> _What is required_
Please set out the stretch of the material from the line containing "You are a GUI" through the line containing "The height and" as a numbered list, leaving out any blank lines.

> _Data_
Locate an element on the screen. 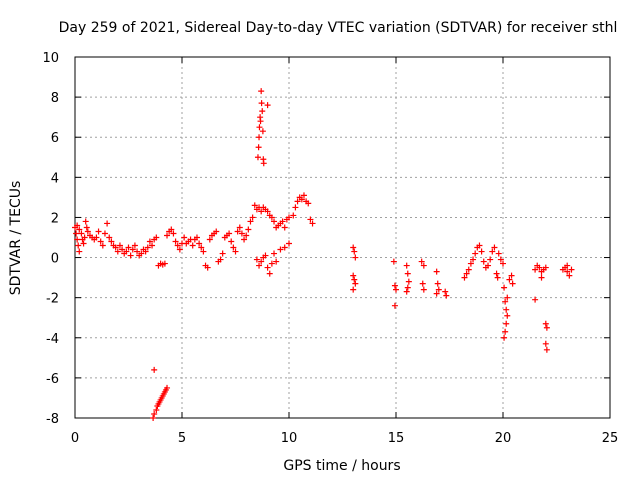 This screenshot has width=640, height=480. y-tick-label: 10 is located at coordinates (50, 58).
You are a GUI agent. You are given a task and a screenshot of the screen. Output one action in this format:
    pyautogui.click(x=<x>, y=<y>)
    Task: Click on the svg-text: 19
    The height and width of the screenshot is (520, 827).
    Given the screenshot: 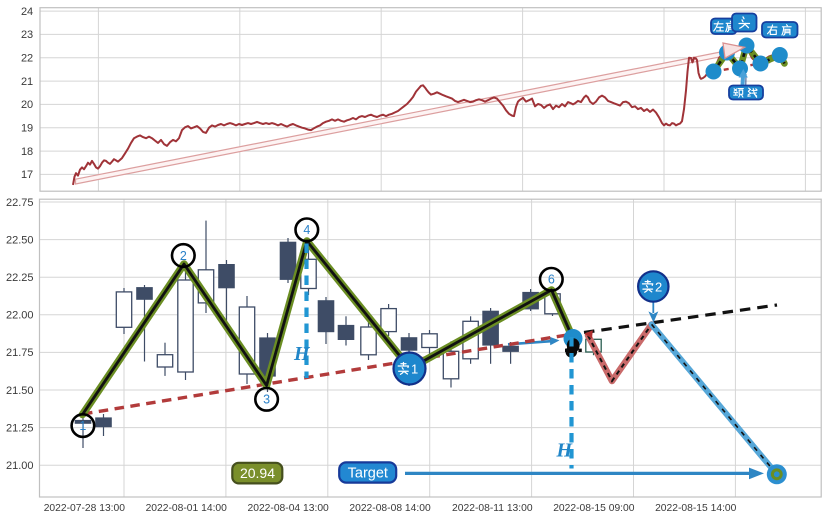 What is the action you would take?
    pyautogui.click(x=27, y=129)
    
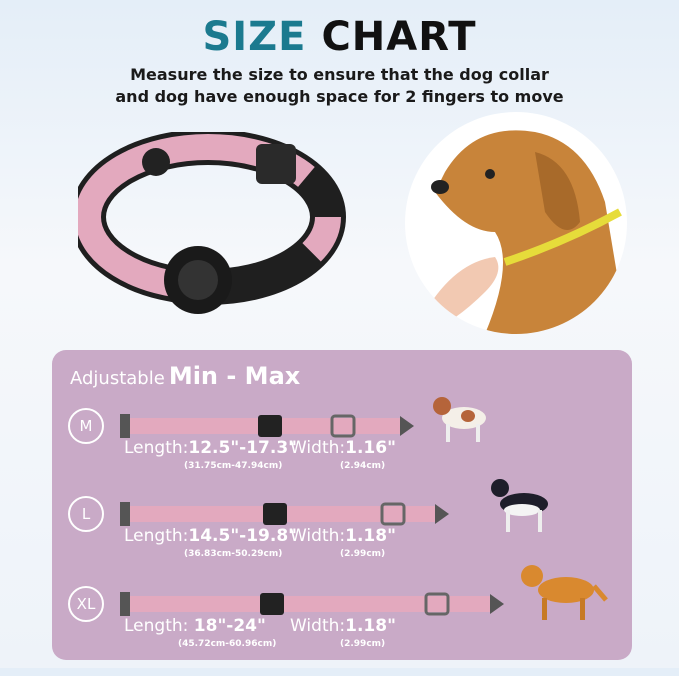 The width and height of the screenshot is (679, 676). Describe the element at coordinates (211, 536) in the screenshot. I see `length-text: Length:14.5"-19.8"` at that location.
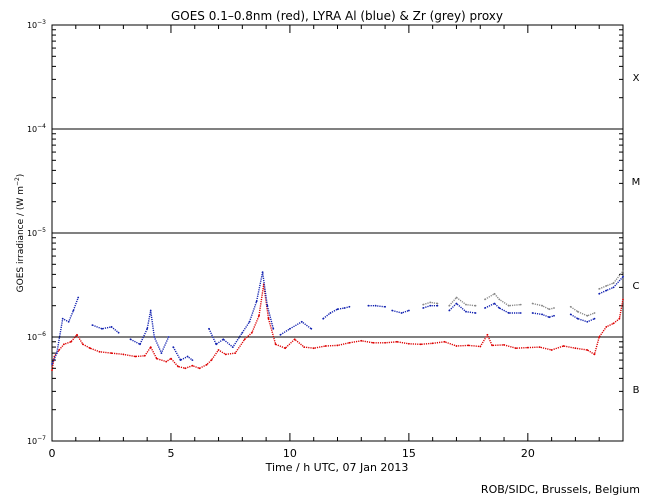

> _Output below_
1. You are a GUI agent. You are given a task and a screenshot of the screen. Output one action in this format:
2.     pyautogui.click(x=<x>, y=<y>)
3.     Task: Click on the svg-text: 19
4.     The height and width of the screenshot is (520, 827).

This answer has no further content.